Disciplina, optimismo y fe. Con estas tres cualidades como guía, Yerileidy Reyes Muñoz logró transformarse, superar los temores y alcanzar el sueño de convertirse en Reina Santa Ana 2025, tras haber sido princesa en la edición anterior del certamen.
A sus 19 años, esta joven francomacorisana, estudiante de Psicología Clínica en la UASD-CURNE y representante de la urbanización Bonilla, demostró que cada intento suma y que nunca es tarde para dar lo mejor de uno mismo.
“A lo largo de este trayecto he aprendido que la disciplina, la amabilidad y la perseverancia pueden ayudarte a lograr grandes cosas”, aseguró tras recibir la corona.
Su intervención en el escenario estuvo dedicada a María Trinidad Sánchez, a quien describió como un ejemplo de coraje femenino.
“Fue una mujer digna de admirar, que participó en un evento muy importante como lo fue la Independencia Dominicana y una de las pocas de su época en involucrarse en movimientos feministas”, explicó con firmeza, conectando su mensaje con su propia experiencia de superación.
Yerileidy se define como una persona optimista, convencida de que incluso las dificultades tienen un lado positivo y una lección que conduce al éxito.
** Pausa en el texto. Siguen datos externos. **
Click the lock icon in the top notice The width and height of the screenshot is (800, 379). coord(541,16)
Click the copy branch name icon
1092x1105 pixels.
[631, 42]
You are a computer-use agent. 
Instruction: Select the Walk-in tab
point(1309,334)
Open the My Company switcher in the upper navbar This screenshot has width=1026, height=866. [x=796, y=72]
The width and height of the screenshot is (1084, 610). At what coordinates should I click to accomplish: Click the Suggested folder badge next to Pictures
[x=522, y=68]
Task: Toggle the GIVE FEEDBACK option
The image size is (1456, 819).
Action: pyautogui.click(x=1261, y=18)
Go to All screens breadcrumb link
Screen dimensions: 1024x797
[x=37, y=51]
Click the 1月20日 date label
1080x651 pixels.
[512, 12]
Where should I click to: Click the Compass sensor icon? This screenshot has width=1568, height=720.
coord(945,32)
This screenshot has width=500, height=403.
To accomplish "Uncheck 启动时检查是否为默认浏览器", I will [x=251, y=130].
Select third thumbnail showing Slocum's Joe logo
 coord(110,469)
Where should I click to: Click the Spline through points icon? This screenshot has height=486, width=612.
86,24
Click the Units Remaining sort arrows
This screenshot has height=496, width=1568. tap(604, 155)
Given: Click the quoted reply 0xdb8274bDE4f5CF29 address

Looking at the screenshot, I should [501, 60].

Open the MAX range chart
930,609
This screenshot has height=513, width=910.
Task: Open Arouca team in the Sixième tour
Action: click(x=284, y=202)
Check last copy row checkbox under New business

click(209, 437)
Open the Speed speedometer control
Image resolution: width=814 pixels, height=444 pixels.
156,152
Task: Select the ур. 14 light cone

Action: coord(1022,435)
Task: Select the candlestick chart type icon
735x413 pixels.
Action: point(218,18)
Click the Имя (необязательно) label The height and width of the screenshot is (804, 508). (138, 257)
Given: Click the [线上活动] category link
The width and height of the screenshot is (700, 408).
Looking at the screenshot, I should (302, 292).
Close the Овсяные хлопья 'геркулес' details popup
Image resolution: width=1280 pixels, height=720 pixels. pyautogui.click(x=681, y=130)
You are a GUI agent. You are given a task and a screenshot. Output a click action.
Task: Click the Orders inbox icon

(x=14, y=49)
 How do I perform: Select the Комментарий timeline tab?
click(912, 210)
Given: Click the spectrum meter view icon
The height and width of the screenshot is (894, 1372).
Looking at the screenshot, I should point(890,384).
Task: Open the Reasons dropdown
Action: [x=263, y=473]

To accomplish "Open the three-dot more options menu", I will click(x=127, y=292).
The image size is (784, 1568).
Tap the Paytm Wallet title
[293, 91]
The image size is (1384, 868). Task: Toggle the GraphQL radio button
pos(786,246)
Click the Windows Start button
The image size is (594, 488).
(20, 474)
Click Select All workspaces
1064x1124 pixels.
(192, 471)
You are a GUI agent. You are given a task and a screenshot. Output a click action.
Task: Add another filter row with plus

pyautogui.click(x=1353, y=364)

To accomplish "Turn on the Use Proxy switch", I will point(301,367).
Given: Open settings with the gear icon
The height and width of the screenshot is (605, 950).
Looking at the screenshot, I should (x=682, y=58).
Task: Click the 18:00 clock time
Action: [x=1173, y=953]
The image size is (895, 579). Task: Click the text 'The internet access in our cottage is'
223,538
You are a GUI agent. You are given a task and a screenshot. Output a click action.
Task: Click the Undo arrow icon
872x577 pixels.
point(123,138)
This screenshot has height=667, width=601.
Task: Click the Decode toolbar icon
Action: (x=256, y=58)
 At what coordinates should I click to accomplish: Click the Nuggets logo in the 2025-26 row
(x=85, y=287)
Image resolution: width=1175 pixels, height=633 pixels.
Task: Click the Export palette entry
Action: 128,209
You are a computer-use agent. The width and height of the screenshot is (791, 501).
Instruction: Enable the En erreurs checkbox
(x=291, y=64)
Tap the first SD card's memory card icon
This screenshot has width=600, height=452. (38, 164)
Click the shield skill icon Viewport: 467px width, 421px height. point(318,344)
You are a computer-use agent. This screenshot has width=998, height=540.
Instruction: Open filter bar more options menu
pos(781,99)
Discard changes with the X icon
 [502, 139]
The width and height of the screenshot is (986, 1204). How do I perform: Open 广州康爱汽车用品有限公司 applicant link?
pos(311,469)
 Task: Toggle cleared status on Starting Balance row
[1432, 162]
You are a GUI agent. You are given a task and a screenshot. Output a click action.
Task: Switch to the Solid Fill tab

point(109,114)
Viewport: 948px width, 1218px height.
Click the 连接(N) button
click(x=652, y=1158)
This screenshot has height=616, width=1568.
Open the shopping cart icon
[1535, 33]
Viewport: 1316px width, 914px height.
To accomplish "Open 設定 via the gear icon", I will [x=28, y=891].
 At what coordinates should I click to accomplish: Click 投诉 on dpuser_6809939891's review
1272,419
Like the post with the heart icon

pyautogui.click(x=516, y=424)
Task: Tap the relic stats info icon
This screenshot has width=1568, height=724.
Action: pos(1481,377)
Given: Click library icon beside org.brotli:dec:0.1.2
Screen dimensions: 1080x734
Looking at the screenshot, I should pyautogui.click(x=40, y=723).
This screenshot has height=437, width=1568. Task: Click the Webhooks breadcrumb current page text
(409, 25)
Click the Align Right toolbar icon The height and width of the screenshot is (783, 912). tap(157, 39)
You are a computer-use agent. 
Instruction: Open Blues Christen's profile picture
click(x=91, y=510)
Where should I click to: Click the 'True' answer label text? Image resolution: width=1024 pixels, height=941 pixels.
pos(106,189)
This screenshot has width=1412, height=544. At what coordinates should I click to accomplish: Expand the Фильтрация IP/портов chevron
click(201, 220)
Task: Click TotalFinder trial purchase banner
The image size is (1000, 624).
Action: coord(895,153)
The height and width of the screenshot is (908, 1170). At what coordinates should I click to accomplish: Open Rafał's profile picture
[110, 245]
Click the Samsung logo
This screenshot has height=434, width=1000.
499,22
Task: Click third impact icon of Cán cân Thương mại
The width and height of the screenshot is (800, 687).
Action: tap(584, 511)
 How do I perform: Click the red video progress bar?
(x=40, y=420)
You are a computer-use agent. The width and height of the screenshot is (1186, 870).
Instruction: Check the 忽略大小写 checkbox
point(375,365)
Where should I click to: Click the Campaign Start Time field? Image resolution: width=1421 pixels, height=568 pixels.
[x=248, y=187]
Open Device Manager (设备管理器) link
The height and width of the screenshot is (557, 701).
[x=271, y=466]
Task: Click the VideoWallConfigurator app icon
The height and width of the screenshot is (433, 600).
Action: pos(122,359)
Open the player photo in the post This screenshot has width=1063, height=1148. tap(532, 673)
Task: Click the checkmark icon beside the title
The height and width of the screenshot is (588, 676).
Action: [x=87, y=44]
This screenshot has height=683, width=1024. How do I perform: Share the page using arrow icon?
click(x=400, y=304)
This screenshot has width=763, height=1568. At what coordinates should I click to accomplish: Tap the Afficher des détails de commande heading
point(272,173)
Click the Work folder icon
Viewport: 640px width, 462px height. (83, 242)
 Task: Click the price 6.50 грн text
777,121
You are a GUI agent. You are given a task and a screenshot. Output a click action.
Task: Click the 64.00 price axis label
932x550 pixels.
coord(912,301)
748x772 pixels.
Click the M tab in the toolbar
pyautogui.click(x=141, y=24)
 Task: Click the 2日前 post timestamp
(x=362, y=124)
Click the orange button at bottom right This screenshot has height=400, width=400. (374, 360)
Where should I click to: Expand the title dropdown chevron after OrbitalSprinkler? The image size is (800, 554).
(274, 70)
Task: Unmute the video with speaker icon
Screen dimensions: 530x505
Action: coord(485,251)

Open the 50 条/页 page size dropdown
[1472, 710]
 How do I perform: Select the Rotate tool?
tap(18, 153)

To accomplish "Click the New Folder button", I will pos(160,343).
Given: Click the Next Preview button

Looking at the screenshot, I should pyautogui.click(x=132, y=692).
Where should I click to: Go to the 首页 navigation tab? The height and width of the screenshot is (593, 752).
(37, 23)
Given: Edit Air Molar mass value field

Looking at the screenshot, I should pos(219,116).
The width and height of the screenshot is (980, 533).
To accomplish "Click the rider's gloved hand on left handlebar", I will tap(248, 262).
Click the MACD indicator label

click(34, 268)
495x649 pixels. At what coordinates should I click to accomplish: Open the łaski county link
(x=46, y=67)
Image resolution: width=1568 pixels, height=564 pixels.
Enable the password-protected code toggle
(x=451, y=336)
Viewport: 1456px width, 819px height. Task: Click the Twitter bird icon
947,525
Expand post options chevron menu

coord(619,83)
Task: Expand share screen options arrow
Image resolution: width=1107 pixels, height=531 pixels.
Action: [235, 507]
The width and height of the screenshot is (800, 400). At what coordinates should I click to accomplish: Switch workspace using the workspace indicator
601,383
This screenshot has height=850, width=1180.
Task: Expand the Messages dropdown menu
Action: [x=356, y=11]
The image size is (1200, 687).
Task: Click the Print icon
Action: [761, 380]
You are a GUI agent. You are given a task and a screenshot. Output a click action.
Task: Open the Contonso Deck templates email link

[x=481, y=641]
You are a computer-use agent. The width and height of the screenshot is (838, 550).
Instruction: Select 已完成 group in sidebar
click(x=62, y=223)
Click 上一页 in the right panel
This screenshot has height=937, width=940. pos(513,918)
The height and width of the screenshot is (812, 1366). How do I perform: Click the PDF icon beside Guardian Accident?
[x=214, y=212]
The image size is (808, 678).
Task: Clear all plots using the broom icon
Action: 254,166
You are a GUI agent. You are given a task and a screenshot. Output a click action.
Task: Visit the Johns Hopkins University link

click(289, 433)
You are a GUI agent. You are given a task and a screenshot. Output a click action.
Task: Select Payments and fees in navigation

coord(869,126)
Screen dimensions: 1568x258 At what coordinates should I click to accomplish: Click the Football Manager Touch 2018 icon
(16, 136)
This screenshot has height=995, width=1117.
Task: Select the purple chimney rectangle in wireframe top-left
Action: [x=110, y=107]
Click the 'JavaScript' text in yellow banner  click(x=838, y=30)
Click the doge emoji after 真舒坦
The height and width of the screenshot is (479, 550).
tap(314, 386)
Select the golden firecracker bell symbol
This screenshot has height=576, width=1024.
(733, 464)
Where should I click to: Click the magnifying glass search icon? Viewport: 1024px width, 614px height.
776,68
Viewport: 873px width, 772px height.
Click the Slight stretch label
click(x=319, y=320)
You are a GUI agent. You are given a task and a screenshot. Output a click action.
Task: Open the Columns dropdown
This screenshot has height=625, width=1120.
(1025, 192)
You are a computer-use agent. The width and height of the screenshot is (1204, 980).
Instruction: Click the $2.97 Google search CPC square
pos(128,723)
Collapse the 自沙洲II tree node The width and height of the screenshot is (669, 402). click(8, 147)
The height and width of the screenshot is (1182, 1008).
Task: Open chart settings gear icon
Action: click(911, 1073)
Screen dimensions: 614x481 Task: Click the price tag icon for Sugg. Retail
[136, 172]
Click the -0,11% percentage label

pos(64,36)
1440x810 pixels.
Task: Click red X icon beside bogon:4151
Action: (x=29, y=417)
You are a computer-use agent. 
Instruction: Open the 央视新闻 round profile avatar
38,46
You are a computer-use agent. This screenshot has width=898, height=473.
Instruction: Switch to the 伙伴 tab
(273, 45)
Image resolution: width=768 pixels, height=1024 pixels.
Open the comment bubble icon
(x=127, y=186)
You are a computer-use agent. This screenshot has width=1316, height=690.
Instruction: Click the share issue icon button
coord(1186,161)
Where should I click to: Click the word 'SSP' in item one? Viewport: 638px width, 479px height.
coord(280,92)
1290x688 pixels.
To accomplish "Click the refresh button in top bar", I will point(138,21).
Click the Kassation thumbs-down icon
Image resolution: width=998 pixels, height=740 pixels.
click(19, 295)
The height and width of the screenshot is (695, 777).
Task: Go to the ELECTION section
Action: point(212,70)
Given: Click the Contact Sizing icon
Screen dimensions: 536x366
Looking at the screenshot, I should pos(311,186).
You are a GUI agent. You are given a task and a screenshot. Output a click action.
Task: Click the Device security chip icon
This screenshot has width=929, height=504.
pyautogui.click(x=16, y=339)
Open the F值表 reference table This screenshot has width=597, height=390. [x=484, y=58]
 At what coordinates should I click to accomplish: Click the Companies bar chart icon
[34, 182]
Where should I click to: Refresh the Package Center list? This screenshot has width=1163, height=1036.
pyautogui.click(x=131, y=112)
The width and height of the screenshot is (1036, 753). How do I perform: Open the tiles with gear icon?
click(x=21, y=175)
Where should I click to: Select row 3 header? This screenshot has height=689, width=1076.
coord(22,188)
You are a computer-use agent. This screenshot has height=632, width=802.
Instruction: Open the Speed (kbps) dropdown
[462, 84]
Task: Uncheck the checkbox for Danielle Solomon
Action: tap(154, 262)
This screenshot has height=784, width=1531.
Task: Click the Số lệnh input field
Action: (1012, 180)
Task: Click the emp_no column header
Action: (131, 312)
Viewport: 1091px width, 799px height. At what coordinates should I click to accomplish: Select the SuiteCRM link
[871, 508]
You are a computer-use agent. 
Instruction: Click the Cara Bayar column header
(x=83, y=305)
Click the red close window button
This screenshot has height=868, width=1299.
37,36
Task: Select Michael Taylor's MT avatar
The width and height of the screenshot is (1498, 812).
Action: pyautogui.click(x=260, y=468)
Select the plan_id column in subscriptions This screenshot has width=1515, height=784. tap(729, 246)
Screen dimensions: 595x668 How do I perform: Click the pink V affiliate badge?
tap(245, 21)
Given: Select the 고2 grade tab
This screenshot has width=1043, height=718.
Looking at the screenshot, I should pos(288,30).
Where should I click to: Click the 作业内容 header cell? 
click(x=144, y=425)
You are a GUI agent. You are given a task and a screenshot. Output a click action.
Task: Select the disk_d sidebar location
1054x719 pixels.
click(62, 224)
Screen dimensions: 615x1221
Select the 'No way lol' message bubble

Por eso, animó a las jóvenes a seguir intentándolo sin miedo al fracaso: “Con el simple hecho de intentarlo, ya están ganando. Si dan lo mejor de ustedes y tienen fe en que todo saldrá bien, pueden llegar a ser la próxima Reina Santa Ana”.
Emocionada y agradecida, cerró con un mensaje para toda la comunidad: “Es una gran oportunidad para aportar de manera positiva a la sociedad y dar lo mejor de mí en cada paso que dé”.
De esta manera, Yerileidy Reyes Muñoz se convirtió no solo en Reina Santa Ana 2025, sino en un ejemplo de que la constancia y la fe pueden convertir los sueños en realidad.